I see posts all the time about “making it” in marketing. For me, “making it” meant getting paid to do something professionally that I really enjoy. The first job where I “made it” was at Crane Renovation Group as a Digital Marketing Manager. I love stats, I’m super competitive, it was a great fit. Now, at McGraw-Hill Education, I get paid to tweet and pin stuff; it doesn’t get better than that. Here’s my guide for how to “make it” in digital marketing.
If you don’t learn anything else, learn Excel.
This is applicable for every marketing job that uses a computer, but advanced (or even just competent) at Microsoft Excel goes a long way in setting you apart. Excel is the one tool that every service/platform/software/SaaS has in common. Know conditional formatting, v-lookups, filtering, and pivot tables. Boolean logic in Excel goes a long way in creative problem solving.

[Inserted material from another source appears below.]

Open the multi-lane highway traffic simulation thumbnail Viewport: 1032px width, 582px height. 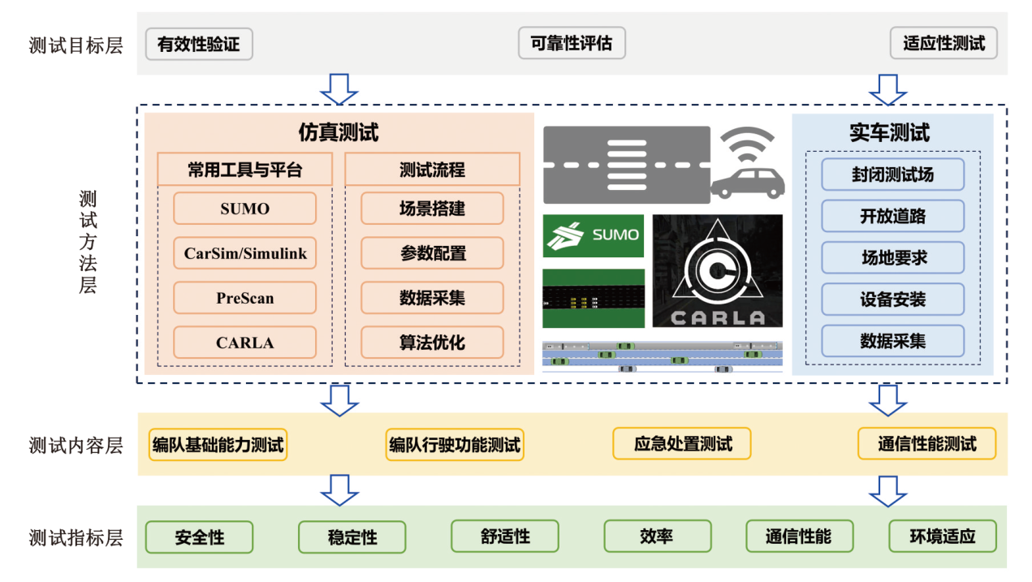(662, 357)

Make your own website and build a portfolio.
Buy a domain, buy hosting, and build your own website (WordPress is good for this). Make it look pretty. Accidentally break it and fix it. You’ll learn a lot and have a cool place to call your own. If you do something awesome at work and succeed, throw it on your portfolio (if your employer is cool with it).
Learn an applicable skill and get really good at it.
For me, the first thing I really got good at was WordPress. By the time I was a sophomore in college, I knew WordPress inside and out. My skills and freelance work landed me my first internship, so I could get some professional/real experience.
Expand based on what you’re good at.
During that time, my volunteer work and involvement led me down the social media path, which helped out tremendously for my second internship (which later led to a fulltime offer). Along with WordPress came experience in HTML/CSS (which was amazing once I actually understood how the code interaction works) and experience with Google Analytics.
Google Analytics is an easy, trump-card skill to learn.
Experiment a bit with your own website, then pass their certification exam. I knew GA for a while before I was certified, but the certification is a FREE thing you can throw on your resume.
Don’t wait, start your internships early (like your freshman year of college)
During college, I completed four internships and one part-time job:
- 1st internship: web design @ SiteInSight (quit abruptly in second year due to burnout).
- 2nd internship: web design/seo/logistics @ Copperhead Clothing (actually concurrent with the 1st).
- 3rd internship: social media and content @ McGraw-Hill Education (landed 2nd FT job).
- 4th internship: all digital marketing @ Crane Renovation Group (landed 1st FT job).
The experience and networking you get from interning is invaluable. You get what amounts to a free pass to hone your skills, build your portfolio, and grow your network.
Network with your peers, your bosses, your boss’ bosses, and their bosses.
This does not mean simply hitting connect in LinkedIn. Make a good impression on them, keep in touch with email or social media (outside of LinkedIn). Get to actually know them. Even the loosest connection can lead to big time offers down the line. Your networking is your foot in the door.
BONUS: If you get the opportunity to learn Salesforce, do it!
Salesforce is the gold standard for customer relationship management SaaS’ at the moment. Being good at Salesforce is arguably the best skill you can put on your resume.